Let's extract a clear question (about spectra in general) from your question, and then answer it. Let $E$ be any spectrum.

There is the degree $p$ map $p:S\to S$ from the sphere spectrum to itself. Smashing with $E$, this gives a map $E\to E$; we also call this map $p$. It multiplies elements of $\pi_n(E)$ by $p$. Denote its spectrum cofiber by $E/pE$. The cofibration sequence $E\to E\to E/pE$ is also a fibration sequence, because we are talking about spectra.
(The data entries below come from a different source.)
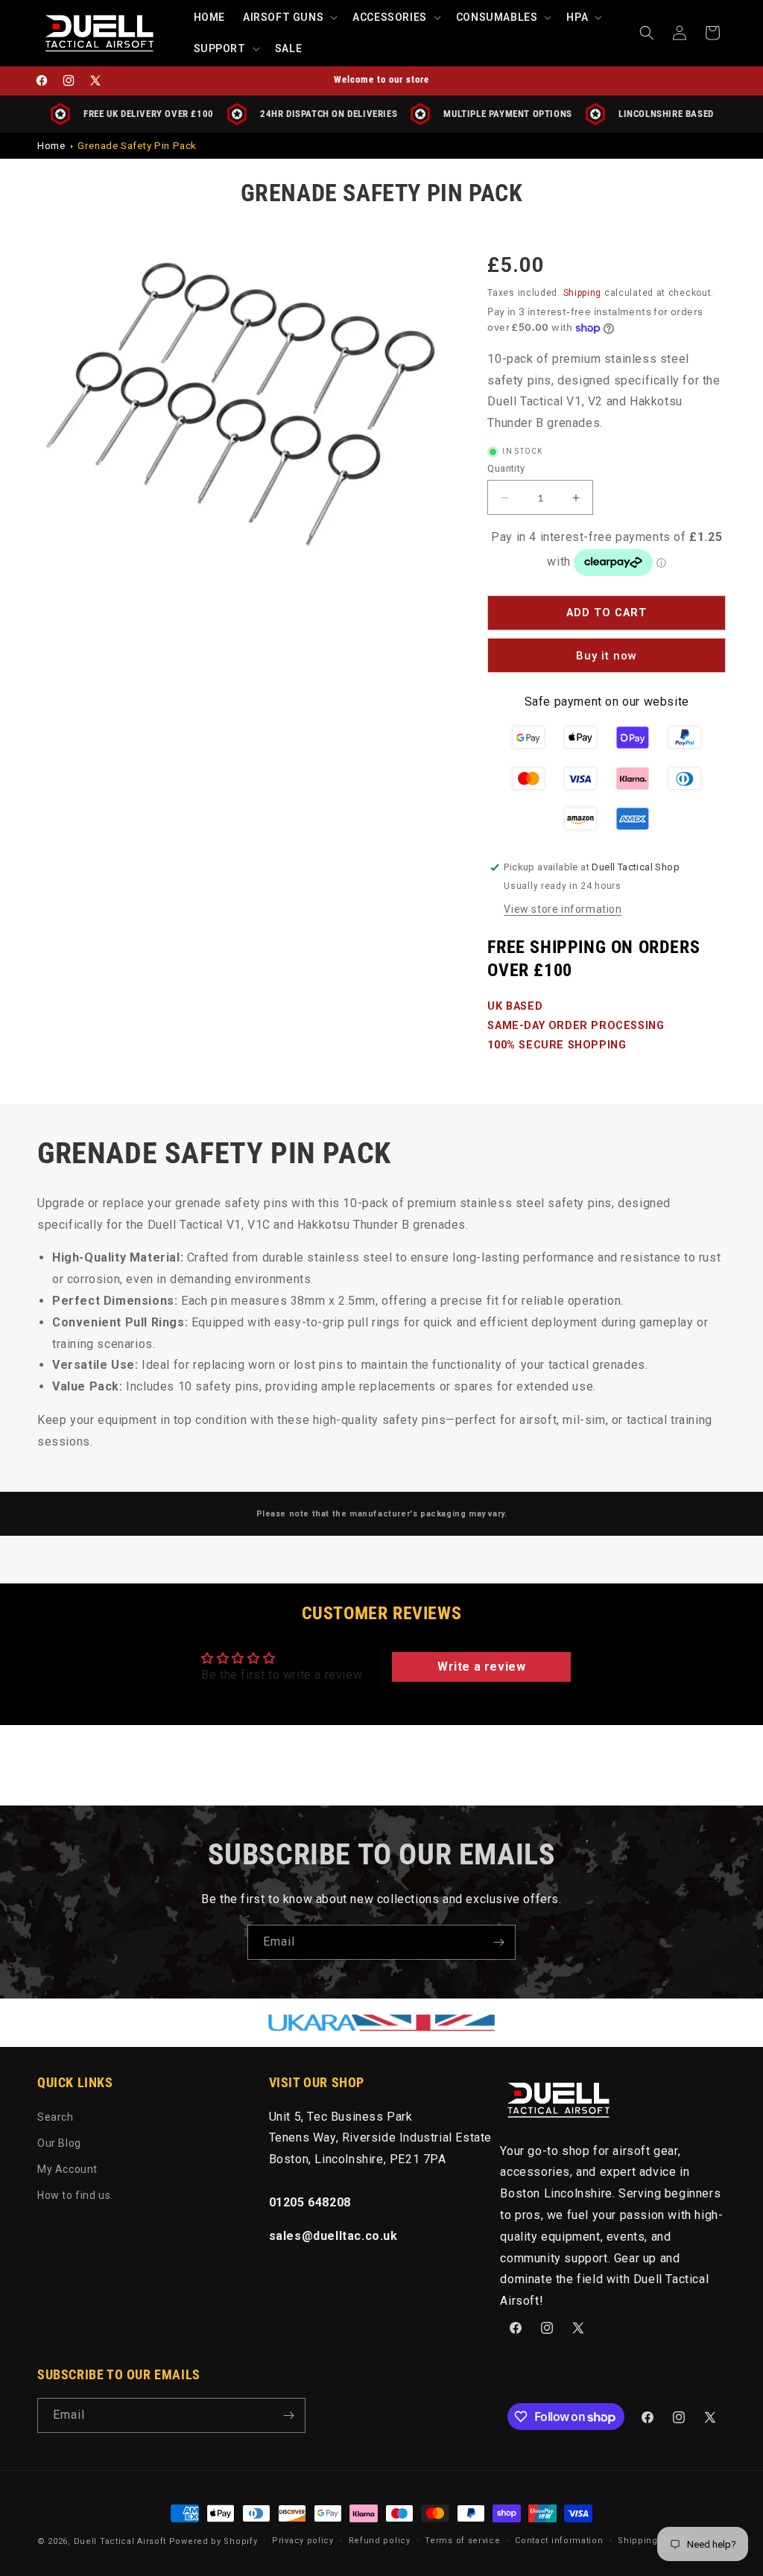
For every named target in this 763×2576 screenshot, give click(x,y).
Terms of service (462, 2540)
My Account (67, 2169)
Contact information (559, 2540)
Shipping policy (653, 2540)
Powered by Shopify (213, 2541)
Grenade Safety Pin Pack (137, 145)
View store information (562, 909)
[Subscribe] (498, 1942)
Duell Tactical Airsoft (120, 2541)
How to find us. (75, 2195)
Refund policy (380, 2540)
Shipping (582, 293)
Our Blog (59, 2143)
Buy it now (606, 655)
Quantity (506, 468)
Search (55, 2117)
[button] (288, 17)
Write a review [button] (481, 1666)
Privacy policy (303, 2540)
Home (51, 145)
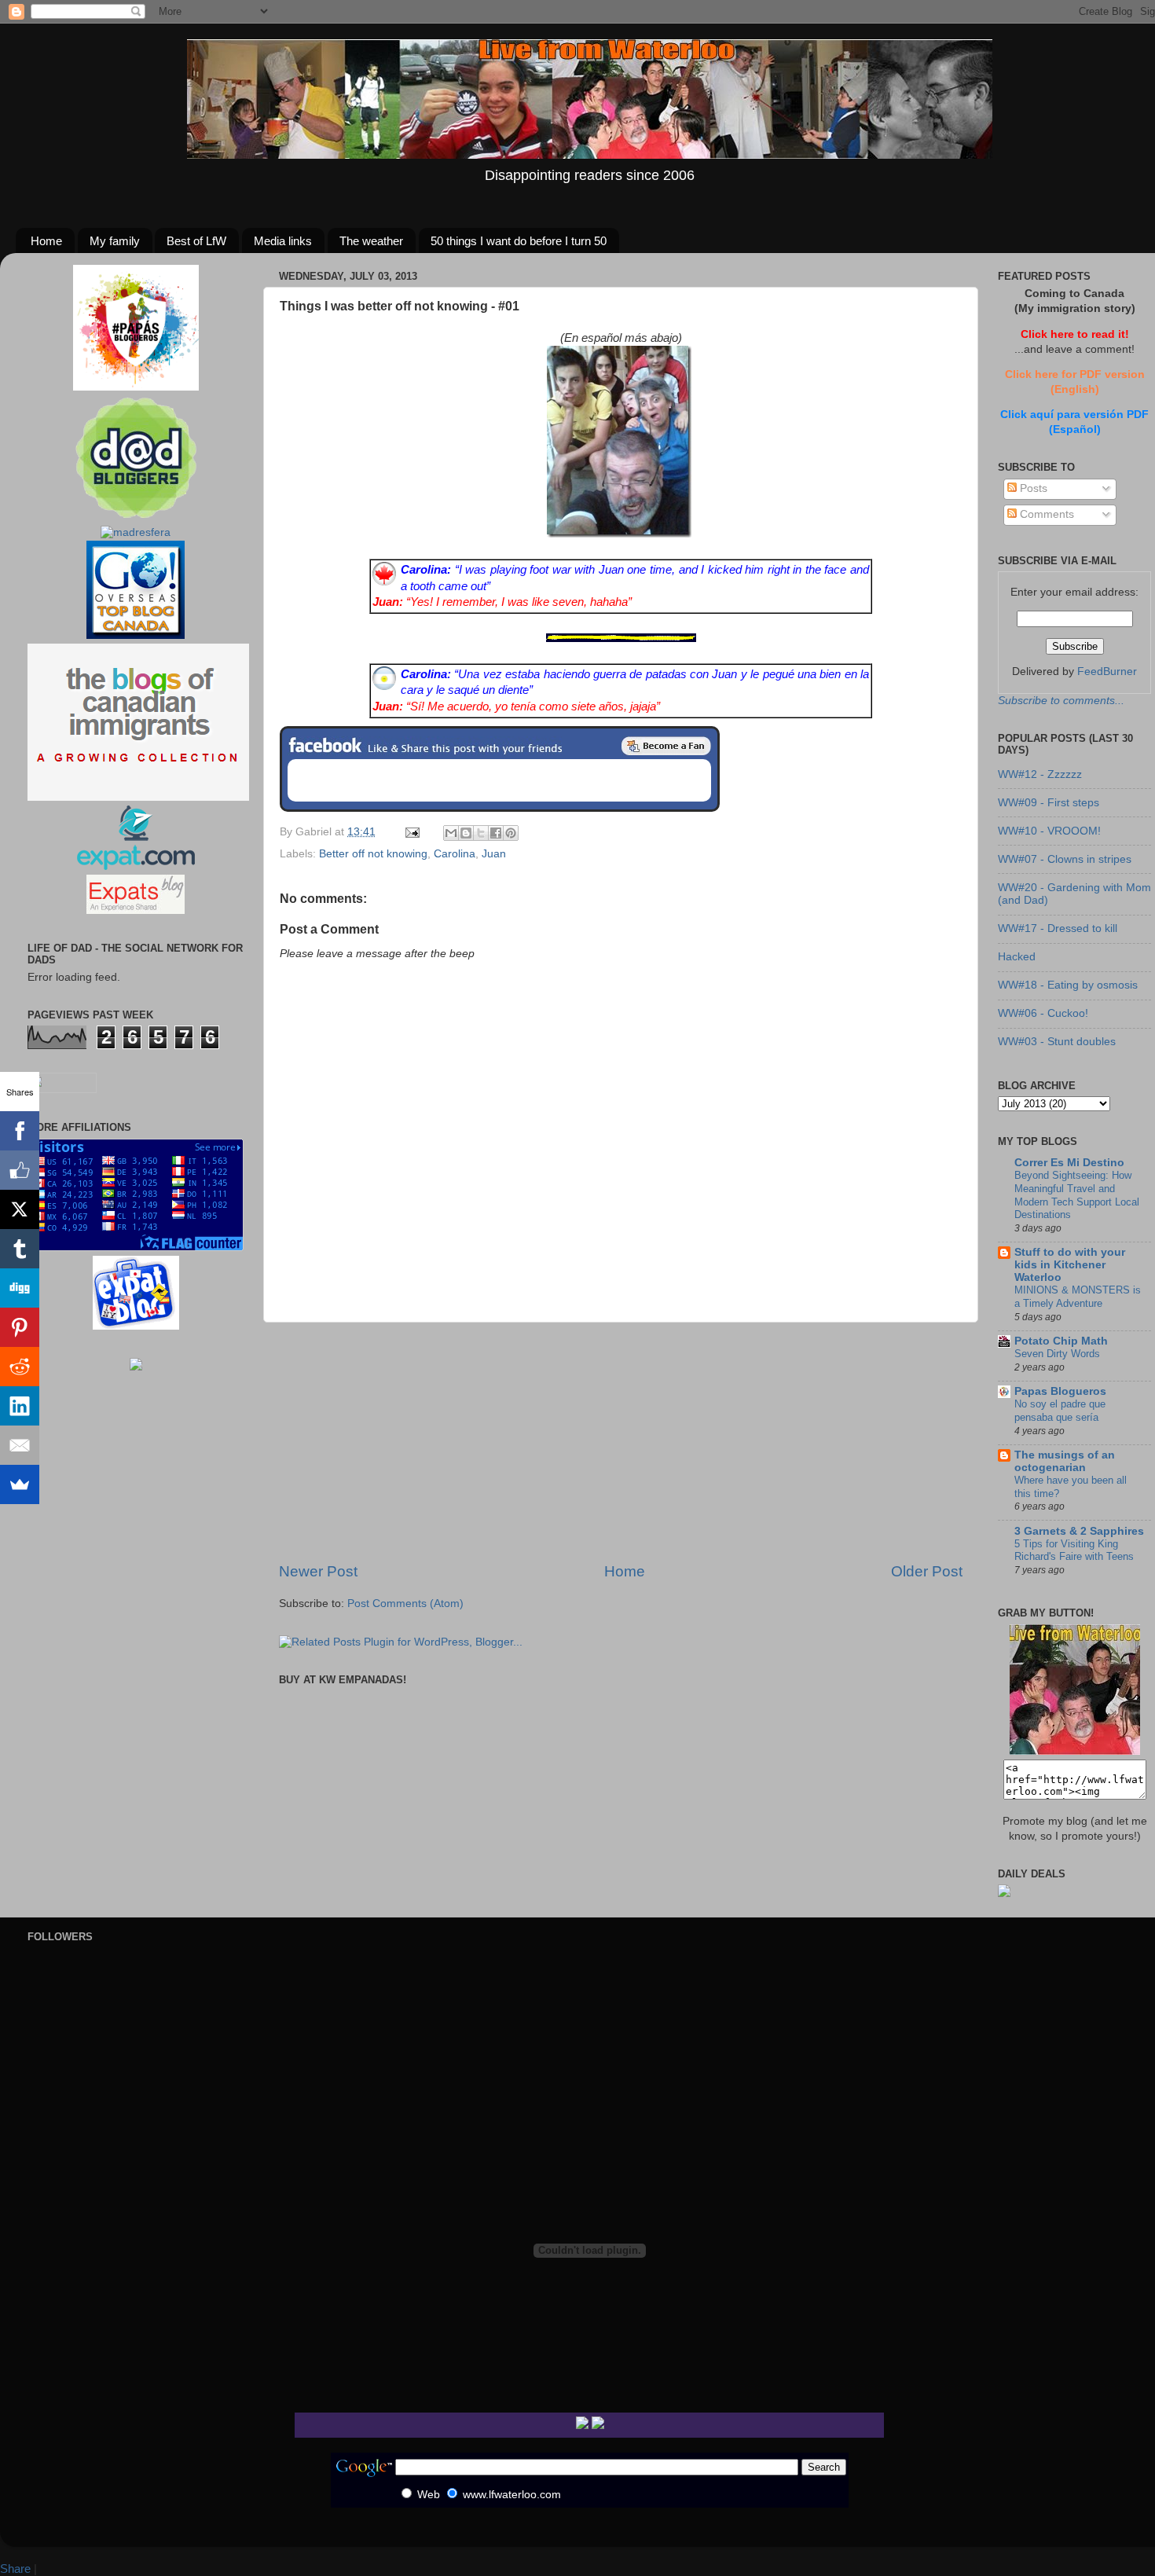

From the exact sequence
$$
\dots \to \pi_n(E)\to \pi_n(E)\to \pi_n(E/pE)\to \pi_{n-1}(E)\to \pi_{n-1}(E)\to \dots
$$
you get what I think you want: an exact sequence
$$
0\to coker(p)\to \pi_n(E/pE)\to ker(p)\to 0
$$
where the group on the left is 
$$
coker (p:\pi_n(E)\to \pi_n(E))=\pi_n\otimes \mathbb F_p
$$
(it could also be called $\pi_n(E)/p$) and the group on the right is 
$$
ker (p:\pi_{n-1}(E)\to \pi_{n-1}(E))=Tor(\pi_{n-1},\mathbb F_p)
$$
(I think you are also calling it $\pi_{n-1}(E)[n]$.)

$\pi_n(E/pE)$ is called the $n$th mod $p$ homotopy group of $E$. 

Curiously, it can have elements of order $4$ if $p=2$.